**** Provided records

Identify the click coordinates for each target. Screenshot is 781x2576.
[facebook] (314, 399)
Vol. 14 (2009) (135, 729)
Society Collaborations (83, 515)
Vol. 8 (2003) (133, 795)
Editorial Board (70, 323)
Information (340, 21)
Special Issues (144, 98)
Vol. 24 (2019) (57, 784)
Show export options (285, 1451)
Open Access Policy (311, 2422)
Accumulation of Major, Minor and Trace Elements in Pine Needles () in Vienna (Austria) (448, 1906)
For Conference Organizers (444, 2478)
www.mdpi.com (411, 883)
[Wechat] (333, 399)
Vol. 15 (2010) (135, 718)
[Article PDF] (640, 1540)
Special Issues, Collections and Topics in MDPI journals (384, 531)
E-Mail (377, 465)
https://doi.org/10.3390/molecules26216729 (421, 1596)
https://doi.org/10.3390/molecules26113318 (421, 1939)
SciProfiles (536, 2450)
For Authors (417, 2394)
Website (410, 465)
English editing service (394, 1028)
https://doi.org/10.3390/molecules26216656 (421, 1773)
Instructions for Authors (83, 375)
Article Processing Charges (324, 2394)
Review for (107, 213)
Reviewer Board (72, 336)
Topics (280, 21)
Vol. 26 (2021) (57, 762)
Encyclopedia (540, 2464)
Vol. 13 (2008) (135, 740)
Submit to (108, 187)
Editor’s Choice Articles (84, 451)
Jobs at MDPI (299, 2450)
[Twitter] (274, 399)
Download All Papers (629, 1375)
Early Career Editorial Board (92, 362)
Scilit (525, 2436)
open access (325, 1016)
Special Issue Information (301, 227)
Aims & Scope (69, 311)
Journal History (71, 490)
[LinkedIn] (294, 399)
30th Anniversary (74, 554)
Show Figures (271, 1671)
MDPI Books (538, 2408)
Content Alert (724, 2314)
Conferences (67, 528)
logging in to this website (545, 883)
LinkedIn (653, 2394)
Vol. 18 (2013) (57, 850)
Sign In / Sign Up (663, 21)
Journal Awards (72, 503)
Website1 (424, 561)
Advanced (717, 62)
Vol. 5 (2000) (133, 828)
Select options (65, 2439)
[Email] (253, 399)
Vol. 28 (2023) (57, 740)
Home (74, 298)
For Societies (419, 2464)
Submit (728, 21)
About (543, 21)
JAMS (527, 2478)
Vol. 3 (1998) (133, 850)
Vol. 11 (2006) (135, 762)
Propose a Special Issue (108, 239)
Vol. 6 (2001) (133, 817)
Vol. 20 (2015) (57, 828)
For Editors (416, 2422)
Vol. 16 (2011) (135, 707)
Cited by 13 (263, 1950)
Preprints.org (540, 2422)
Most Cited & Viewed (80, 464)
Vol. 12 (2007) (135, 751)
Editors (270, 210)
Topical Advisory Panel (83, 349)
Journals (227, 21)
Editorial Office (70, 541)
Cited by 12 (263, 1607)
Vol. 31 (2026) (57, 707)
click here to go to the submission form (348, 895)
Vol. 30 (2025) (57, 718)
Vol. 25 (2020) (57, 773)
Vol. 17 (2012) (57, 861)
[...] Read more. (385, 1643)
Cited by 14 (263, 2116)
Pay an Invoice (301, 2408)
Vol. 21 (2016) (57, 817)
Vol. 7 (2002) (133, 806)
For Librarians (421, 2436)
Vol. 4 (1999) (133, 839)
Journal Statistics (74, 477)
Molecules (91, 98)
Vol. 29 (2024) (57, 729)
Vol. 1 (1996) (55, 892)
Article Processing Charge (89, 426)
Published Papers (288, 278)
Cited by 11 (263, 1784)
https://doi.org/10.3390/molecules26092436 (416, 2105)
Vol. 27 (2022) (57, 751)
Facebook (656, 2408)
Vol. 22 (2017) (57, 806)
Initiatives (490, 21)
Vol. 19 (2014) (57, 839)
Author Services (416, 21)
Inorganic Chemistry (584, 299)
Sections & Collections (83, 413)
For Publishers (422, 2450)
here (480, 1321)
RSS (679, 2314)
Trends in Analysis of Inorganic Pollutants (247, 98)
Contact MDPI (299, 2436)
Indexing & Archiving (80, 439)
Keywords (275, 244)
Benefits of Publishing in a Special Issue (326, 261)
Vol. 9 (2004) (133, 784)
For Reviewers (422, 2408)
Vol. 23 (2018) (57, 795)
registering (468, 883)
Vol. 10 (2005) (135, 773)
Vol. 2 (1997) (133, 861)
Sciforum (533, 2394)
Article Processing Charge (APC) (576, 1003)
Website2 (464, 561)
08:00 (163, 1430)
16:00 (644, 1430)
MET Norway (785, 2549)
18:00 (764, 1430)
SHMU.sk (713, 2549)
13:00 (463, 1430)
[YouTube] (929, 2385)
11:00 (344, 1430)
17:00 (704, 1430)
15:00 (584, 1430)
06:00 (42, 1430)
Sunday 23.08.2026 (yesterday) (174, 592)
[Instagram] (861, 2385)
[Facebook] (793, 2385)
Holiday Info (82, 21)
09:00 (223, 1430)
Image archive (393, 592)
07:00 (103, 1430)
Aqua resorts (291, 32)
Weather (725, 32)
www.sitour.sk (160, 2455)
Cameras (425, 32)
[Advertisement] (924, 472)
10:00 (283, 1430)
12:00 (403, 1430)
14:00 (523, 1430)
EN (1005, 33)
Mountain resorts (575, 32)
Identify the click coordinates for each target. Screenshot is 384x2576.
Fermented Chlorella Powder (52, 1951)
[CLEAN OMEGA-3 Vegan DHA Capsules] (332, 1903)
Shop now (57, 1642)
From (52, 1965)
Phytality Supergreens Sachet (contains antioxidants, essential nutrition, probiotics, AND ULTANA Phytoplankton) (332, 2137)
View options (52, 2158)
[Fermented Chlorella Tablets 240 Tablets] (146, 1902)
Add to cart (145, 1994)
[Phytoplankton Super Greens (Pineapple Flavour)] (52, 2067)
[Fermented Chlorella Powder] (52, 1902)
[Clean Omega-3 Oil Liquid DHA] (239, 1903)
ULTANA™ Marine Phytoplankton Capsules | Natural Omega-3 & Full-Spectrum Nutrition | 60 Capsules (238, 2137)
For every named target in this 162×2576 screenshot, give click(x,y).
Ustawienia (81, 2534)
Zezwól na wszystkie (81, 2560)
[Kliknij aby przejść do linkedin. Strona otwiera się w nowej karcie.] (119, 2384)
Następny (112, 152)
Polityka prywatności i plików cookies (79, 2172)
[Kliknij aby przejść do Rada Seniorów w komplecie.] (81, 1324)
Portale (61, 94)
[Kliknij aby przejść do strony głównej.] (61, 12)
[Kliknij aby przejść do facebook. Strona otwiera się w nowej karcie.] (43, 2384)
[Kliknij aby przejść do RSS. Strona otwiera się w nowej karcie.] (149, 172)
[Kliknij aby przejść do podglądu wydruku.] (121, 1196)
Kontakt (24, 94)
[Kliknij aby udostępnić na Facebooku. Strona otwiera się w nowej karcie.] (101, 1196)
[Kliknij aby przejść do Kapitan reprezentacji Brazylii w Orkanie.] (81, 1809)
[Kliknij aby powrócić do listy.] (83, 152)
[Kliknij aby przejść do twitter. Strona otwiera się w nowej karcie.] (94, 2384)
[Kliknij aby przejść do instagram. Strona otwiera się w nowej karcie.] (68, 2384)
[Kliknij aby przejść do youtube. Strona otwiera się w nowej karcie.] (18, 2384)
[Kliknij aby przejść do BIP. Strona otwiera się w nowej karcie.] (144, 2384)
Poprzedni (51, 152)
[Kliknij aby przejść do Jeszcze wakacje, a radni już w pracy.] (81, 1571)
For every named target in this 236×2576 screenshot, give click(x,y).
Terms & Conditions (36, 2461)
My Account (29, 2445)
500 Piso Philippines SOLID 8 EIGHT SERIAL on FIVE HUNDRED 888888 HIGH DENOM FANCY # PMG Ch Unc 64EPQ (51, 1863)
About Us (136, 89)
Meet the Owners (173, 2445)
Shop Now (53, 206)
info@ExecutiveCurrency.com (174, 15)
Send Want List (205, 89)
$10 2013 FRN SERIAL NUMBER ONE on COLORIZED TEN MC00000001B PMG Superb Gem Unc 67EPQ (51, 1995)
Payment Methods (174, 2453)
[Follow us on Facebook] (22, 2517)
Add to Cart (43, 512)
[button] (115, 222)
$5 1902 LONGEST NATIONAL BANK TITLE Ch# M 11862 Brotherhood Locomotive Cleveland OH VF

********

* **Assigned task**
Look through the material above and print exactly the lines from the one containing "Conferences (67, 528)" to the one containing "Vol. 28 (2023) (57, 740)", both included, and nothing more.

* **Reply to the task**
Conferences (67, 528)
logging in to this website (545, 883)
LinkedIn (653, 2394)
Vol. 18 (2013) (57, 850)
Sign In / Sign Up (663, 21)
Journal Awards (72, 503)
Website1 (424, 561)
Advanced (717, 62)
Vol. 5 (2000) (133, 828)
Select options (65, 2439)
[Email] (253, 399)
Vol. 28 (2023) (57, 740)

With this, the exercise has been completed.